Most of the new law's provisions take effect 180 days after Bush signs it. The law will require thousands of debtors who would, under current law, be allowed to wipe out their debts when they filed for Chapter 7 bankruptcy to instead enter Chapter 13 and work out a plan to repay their creditors.

The bill applies a means test: if a debtor earns less than the median income in the state where he lives, then his case will remain in Chapter 7, where, after he gives up certain property that he owned at the time of filing for bankruptcy, his debts will be cancelled.

The means testing provisions would not apply to disabled military veterans if their indebtedness occurred during a period when they were on active duty.

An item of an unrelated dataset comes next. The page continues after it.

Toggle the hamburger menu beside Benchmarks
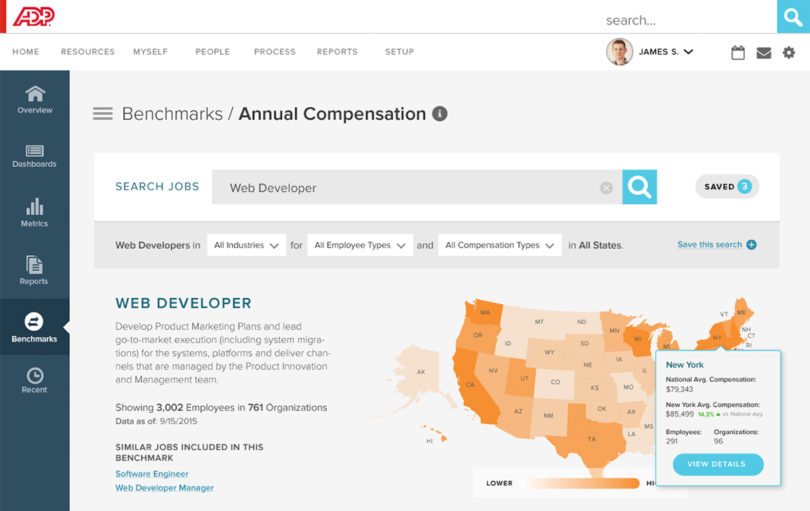The image size is (810, 511). point(102,114)
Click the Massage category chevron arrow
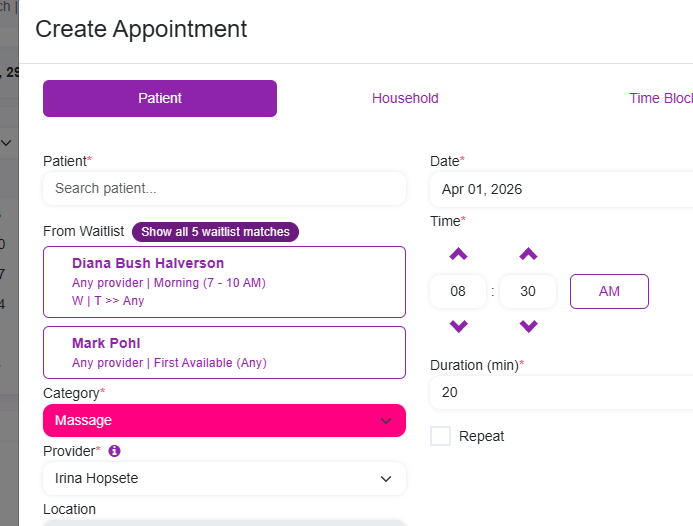Image resolution: width=693 pixels, height=526 pixels. point(387,421)
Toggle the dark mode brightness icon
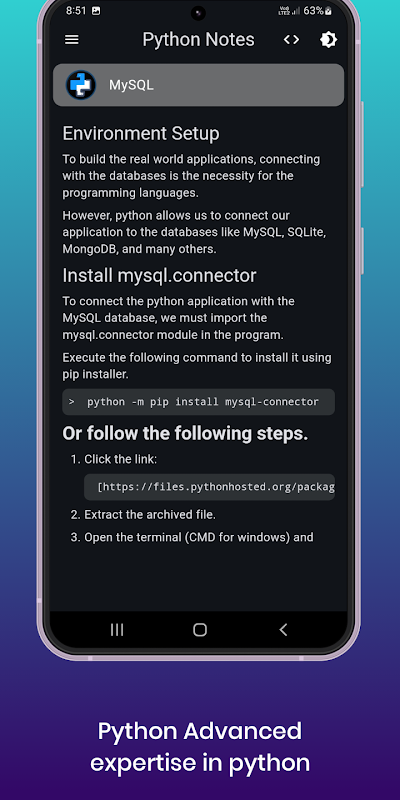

The law will also make a debtor wait eight years, rather than the current six years, before filing a new petition to erase his debt.

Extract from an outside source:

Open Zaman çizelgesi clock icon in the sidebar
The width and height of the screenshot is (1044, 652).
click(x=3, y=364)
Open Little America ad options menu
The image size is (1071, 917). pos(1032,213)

The Senate passed the bill on March 10. At the time, 25 senators, all of them Democrats, voted "no." Every Republican voted for it, as did 18 Democrats, including Senate Minority Leader Harry Reid .

Bipartisan accord
The political curiosity here is that both Reid and House Majority Leader Tom DeLay — who agree on very little else — were both enthusiastically taking credit for the bill Wednesday.

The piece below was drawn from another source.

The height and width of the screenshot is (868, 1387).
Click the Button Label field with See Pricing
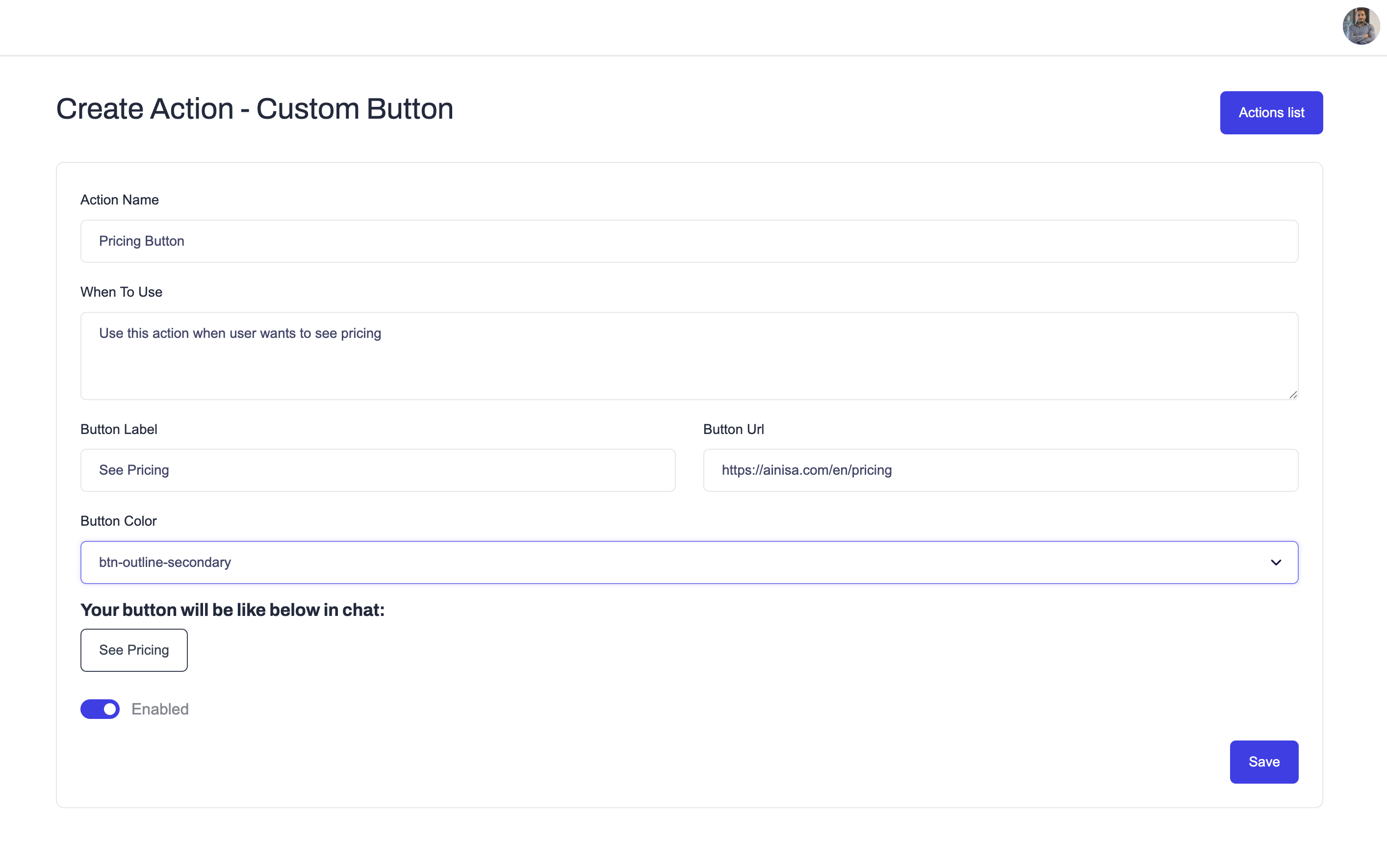377,470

"We’ve done a good job this year. In spite of the so-called partisanship, we’ve moved two pieces of legislation that have been around for 15 years, class action (reform) and bankruptcy," Reid told reporters when asked whether partisan animosity was slowing the Senate's work. Alluding to the bankruptcy bill and other legislation, Reid said, "We’re moving along well."

Reid made his comments at the end of a press conference in which he and House Democratic Leader Nancy Pelosi denounced DeLay for alleged unethical conduct and intimidation of federal judges.

Just a few hours later DeLay told reporters, "the bankruptcy bill has been several years in the making, but the final product is worth the wait."

Finance and credit card companies, who have urged the bill’s passage, tend to prefer Republican candidates. According to the non-partisan Center for Responsive Politics, such companies contributed $7.8 million in campaign contributions during the 2004 election cycle, with nearly two-thirds of that money going to Republicans.

Opposed by Democratic constituencies
But the bankruptcy bill is adamantly opposed by Democratic constituencies including labor unions, women’s groups, and consumer groups.

The grass-roots Democratic group Moveon.org raised more than $570,000 to air radio ads in districts of those representatives who were wavering on the bill. The bill "would make it impossible for folks who have been dealt a bad hand to get a clean start," Moveon.org told its members in an e-mail Monday.

"In a betrayal of middle class families, as many as 90 Democrats may also vote the wrong way," the group noted, warning that "there are serious consequences for hurting Americans in order to help the nation's credit card companies."

So why are Reid and other congressional Democratic leaders such as New Democrat Coalition chief Rep. Ellen Tauscher, D- Calif. supporting it?

In an interview Thursday off the House floor, Tauscher said, "Suffice it to say, I would much prefer a Democratic majority that would write a better bill. I would much prefer tighter restrictions on the credit card industry, I would much prefer many different things, but we are not in the majority."